A high-stakes and emotional dispute over the future of the nation's $100 billion biopharmaceutical industry has exposed a rift among Democratic House leaders — with a New Jersey lawmaker trying to find a compromise solution. (Braun, The Star-Ledger)

Parishioners in Newark protest priest's removal from church rectory

When the bells rang at St. Lucy's this morning, hundreds of people did not go inside.

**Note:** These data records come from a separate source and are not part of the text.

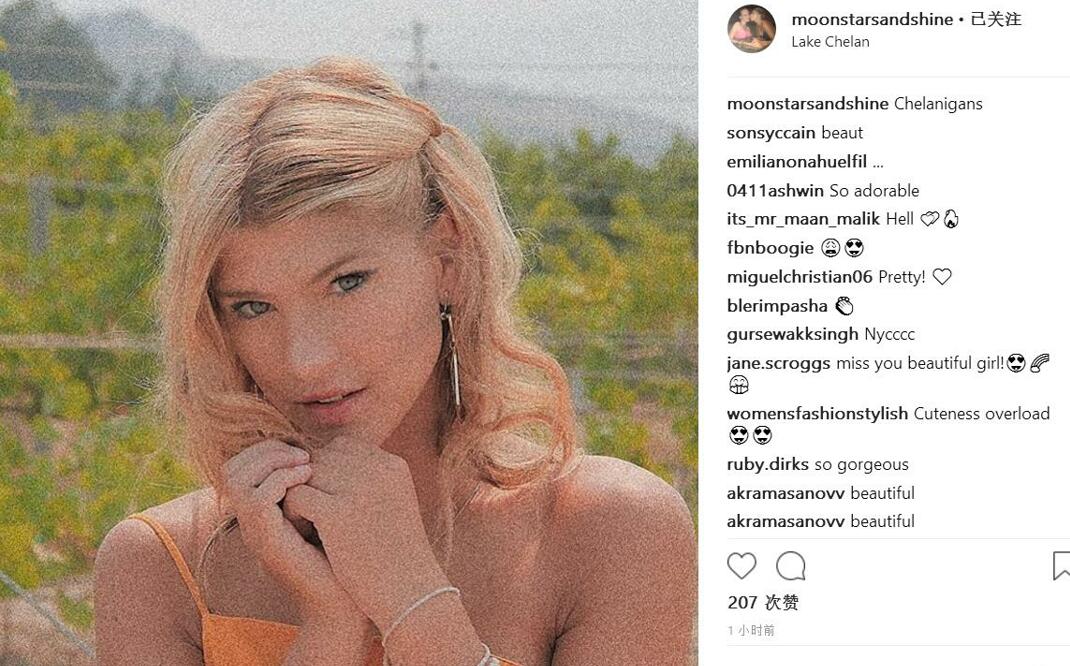Viewport: 1070px width, 666px height.
Task: Visit miguelchristian06 profile
Action: coord(800,276)
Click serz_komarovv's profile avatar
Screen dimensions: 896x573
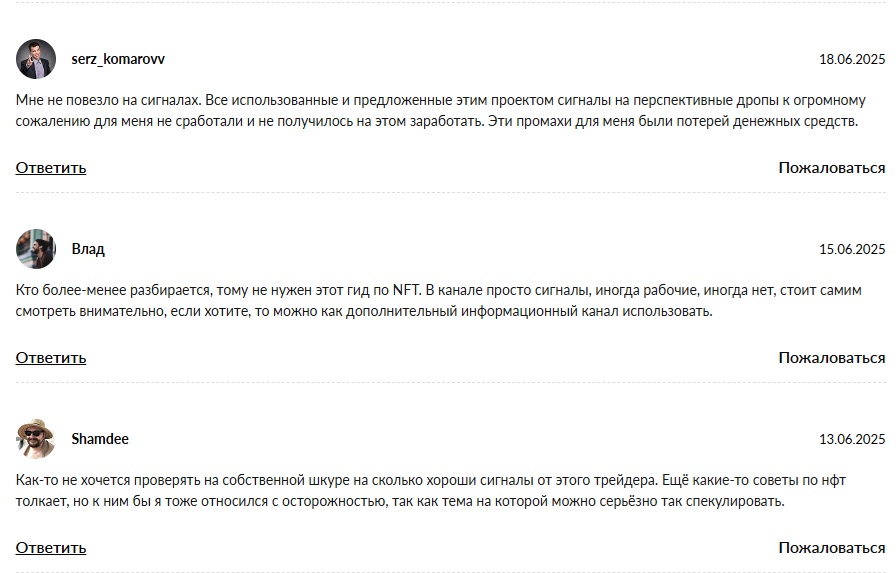pos(36,59)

Instead they marched outside, hoping to persuade an archbishop to allow a priest to continue living at the church. (Drobness, The Star-Ledger)

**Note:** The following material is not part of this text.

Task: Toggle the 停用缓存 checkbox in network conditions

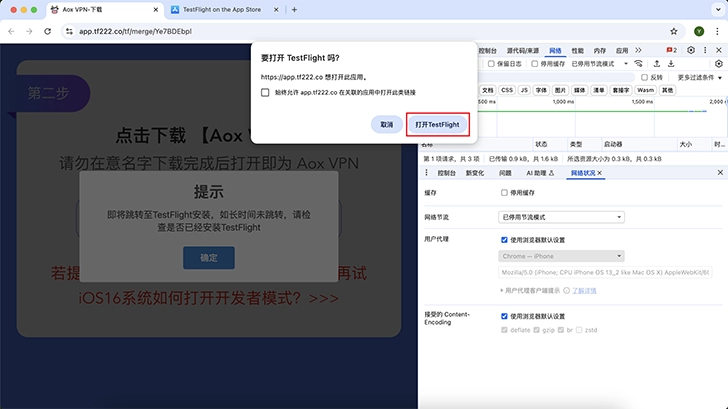Action: tap(505, 192)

N.J. Assembly may consider disaster preparedness bill

New Jersey already has detailed plans in place to quickly evacuate large numbers of people in the event of a hurricane or other natural disaster. (AP)

New Jersey to adopt tougher standards for high school students

Nearly 100,000 students will graduate from New Jersey's public high schools this month, marching across football fields, gymnasiums or arenas in the warm June twilight, collecting diplomas in one of the most important milestones of their young lives. (Rundquist, The Star-Ledger)

Englewood passes $60.5 million budget

The Englewood City Council adopted a $60.5 million budget for 2009 — up 3.6 percent from last year’s $58.4 million budget. (Fabiano, The Record)

Stile: Christie takes a shot at past GOP governors

Not surprisingly, Christopher Christie, the Republican nominee for governor, has plenty of harsh things to say about Governor Corzine lately. (Stile, The Record)

Paterson cuts summer recreation funds

Some parents are worried recent cuts to the Paterson’s summer recreation budget will leave their children without a place to go to camp. (Mandell, The Record)

Municipal budget reviews slowed by furloughs, pension deferrals

It's taking longer than usual for the state to finalize its review of municipal budgets, the result of an influx of pension deferral applications and staff shortages due to state-mandated furloughs. (Counihan, Gloucester County Times)

County GOP aims for resurrgence

A change in leadership last week for Gloucester County's Republican organization is the beginning, some say, of a revitalization. (McCarthy, Gloucester County Times)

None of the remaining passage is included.